Tidak hanya itu, sebanyak 27% persen minyak sawit digunakan untuk pembuatan produk-produk yang setiap hari digunakan masyarakat. Seperti sabun, deterjen, pasta gigi, kosmetik, obat-obatan dan alat pembersih. Sementara 5 persen sisanya minyak sawit digunakan sebagai bahan baku bahan bakar bio diesel.
Di Indonesia penggunaan minyak sawit sepanjang 2017 hingga Juli 2021 terus menanjak. Berdasarkan data Gabungan Pengusaha Kelapa Sawit Indonesia (GAPKI), pada 2017, produk minyak sawit digunakan untuk biodiesel sebesar 20,1%; oleokimia 6,2%; pangan 73,7%.
Pada 2018, minyak sawit yang digunakan untuk biodiesel 28,3%; oleokimia 7,1%; pangan 64,5%. Pada 2019, biodiesel 34,8%; oleokimia 6,3%; pangan 58,9%. Pada 2020, biodiesel 41,7%; oleokimia 9,8%; pangan 48,6%. Sedangkan hingga Juli 2021, penggunaan minyak sawit untuk biodiesel sebesar 37,4%; oleokimia 11,3% dan pangan 51,3%.
Beruntung Indonesia dikaruniahi kekayaan alam berupa kebun kelapa sawit yang cukup luas. Malah saat ini, Indonesia adalah negara penghasil minyak sawit terbesar di dunia yang pusat industrinya berada di Kalimantan Barat (Kalbar).

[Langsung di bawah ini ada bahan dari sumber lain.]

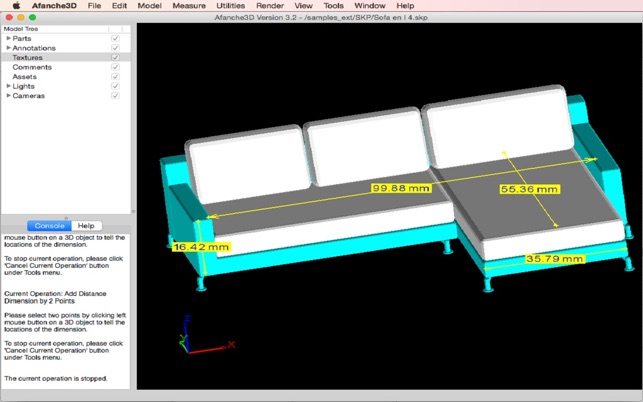
Task: Expand the Parts tree node
Action: [8, 39]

Kalbar berpeluang untuk berkontribusi dalam memenuhi kebutuhan gizi nasional, serta dunia. Dan, minyak sawit secara alami tidak mengandung asam lemak trans untuk produk pangan dan memiliki keseimbangan antara komponen saturated fats dan unsaturated fats. Dan, minyak sawit juga memiliki keunggulan lain berupa kandungan fitonutrien yang sangat tinggi seperti beta karoten dan tocopherol.

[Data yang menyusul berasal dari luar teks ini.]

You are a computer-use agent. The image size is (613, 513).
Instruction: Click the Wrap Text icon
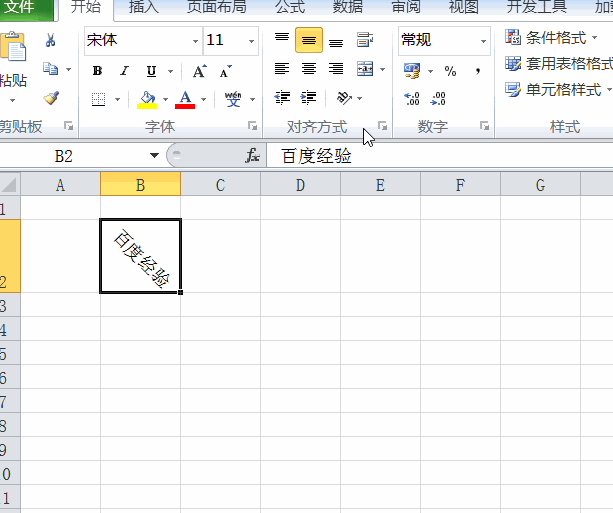[x=365, y=39]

"Industri sawit di tanah air merupakan aset nasional dan kekayaan dunia dan sangat efisien dan ekonomis. Untuk merumuskan posisi ilmiah tentang status minyak sawit (Palm oil/PO) sebagai bahan pangan dan kesehatan, serta keberlanjutannya, pihak Perguruan Tinggi dan Lembaga Riset harus paduserasi,” pungkasnya.

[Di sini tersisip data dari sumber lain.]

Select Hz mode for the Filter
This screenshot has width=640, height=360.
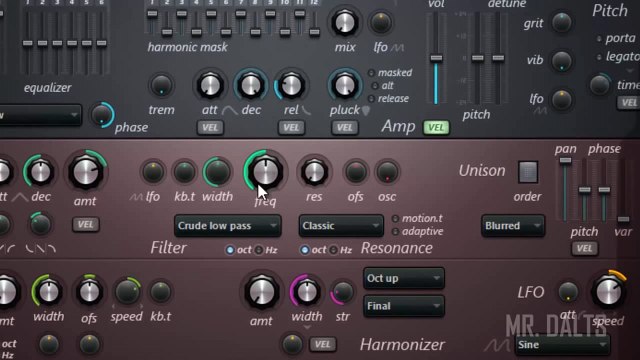pyautogui.click(x=259, y=250)
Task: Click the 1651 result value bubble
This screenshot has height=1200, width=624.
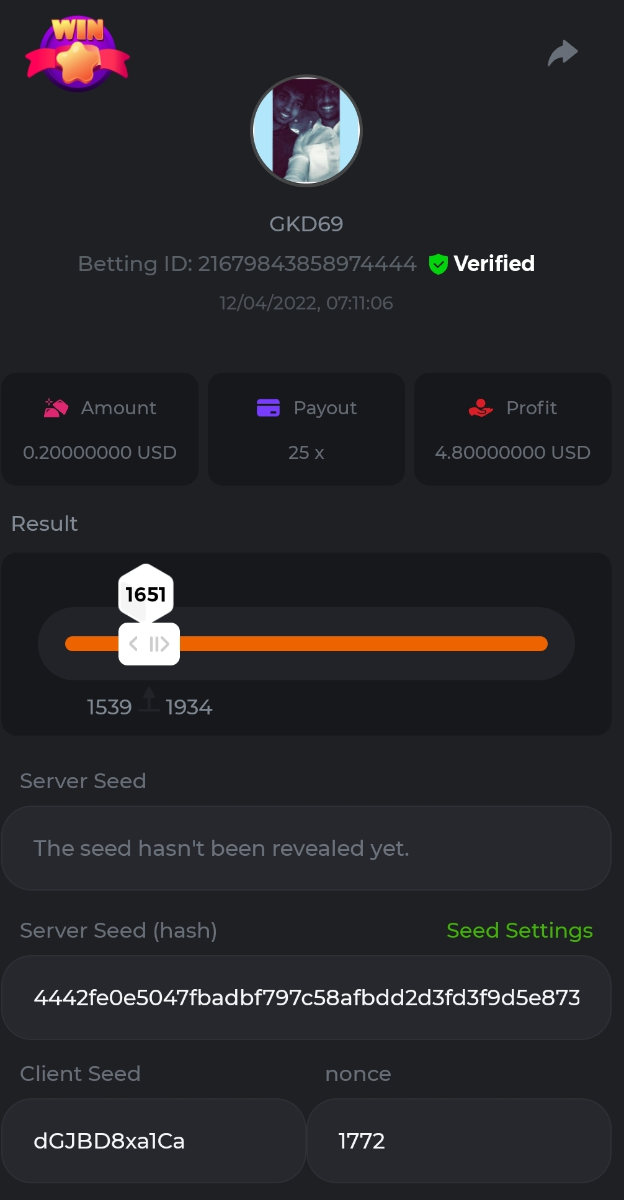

Ketua DPW APKASINDO (Asosiasi Petani Kelapa Sawit Indonesia) Kalimantan Barat Indra Rustandi, SS sependapat dengan paparan Prof Purwiyatno. Dimana menurutnya, selama 24 jam masyarakat Indonesia dan dunia tak luput dari sawit. “Jadi wajar kiranya jika sawit masuk dalam kelompok objek vital nasional. Sehingga semua pihak tanpa kecuali harus menjaga dan melindungi,” tuturnya.
Indra menambahkan, tanpa sawit sudah lama ekonomi Indonesia terpuruk. Terlebih dimasa pandemi saat ini. Namun faktanya sawit telah menyelamatkan perputaran ekonomi Indonesia dan Kalimantan Barat sebagai provinsi nomor 3 wilayah sawit terluas, tentu berperan untuk kestabilan tersebut.
“Saat ini sawit selalu disudutkan pihak-pihak tertentu. Yang paling memprihatinkan yang menyudutkan itu adalah anak bangsa ini dan salah satunya Kementerian Pembantu Presiden dengan berbagai modus denda dan klaim kawasan hutan. Seharusnya mereka yang dihukum karena lalai dan abai selama ini melaksanakan tugasnya dan sawit telah menyelamatkan hutan Indonesia” paparnya.
“Kami petani sawit Indonesia sudah mengusulkan ke Komisi IV DPR RI dan ke Presiden supaya Kementerian Perkebunan dikhususkan dengan salah satunya dirjen agrisbisnis dan agroindustri sawit, ya harus sangat serius menangani sawit ini tentu dengan konsep keberlanjutan sesuai harapan kita semua. Kita harus mensyukuri sawit tumbuh subur di Indonesia, ini anugerah untuk dunia,” tandasnya.